What you should do - Return the data exactly, but only from the line containing "Click the VKO airport code in route summary" through its last line.

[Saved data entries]
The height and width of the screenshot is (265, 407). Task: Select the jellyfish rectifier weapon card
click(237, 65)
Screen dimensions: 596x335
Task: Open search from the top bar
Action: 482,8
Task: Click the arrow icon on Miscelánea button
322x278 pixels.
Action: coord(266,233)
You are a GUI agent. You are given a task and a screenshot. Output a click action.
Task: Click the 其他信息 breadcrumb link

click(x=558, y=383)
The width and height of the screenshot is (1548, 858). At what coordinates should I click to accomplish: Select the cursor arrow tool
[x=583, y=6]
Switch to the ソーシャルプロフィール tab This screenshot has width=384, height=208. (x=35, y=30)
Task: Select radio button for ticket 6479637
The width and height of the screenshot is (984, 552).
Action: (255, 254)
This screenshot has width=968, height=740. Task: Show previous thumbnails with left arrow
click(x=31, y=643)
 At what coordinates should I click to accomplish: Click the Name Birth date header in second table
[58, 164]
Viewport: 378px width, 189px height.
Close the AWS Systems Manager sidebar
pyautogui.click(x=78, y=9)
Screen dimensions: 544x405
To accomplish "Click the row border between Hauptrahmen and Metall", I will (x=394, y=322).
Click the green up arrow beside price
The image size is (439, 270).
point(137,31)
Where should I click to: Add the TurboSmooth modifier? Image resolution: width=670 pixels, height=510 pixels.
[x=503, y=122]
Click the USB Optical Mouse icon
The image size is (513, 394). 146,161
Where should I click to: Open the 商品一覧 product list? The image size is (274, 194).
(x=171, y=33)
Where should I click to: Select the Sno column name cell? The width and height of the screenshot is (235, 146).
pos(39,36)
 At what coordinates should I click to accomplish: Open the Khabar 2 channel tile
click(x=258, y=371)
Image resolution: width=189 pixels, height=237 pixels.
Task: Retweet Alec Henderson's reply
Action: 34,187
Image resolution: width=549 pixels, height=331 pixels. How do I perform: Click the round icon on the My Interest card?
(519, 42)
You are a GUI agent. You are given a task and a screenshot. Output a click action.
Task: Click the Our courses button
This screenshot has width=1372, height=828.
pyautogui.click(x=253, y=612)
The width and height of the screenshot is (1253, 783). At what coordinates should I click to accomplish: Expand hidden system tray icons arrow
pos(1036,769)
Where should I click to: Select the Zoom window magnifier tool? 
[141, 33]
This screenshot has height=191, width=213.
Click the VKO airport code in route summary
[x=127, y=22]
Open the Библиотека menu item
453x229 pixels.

Result for this exercise -
Click the VKO airport code in route summary
[x=127, y=22]
Open the Библиотека menu item
453x229 pixels.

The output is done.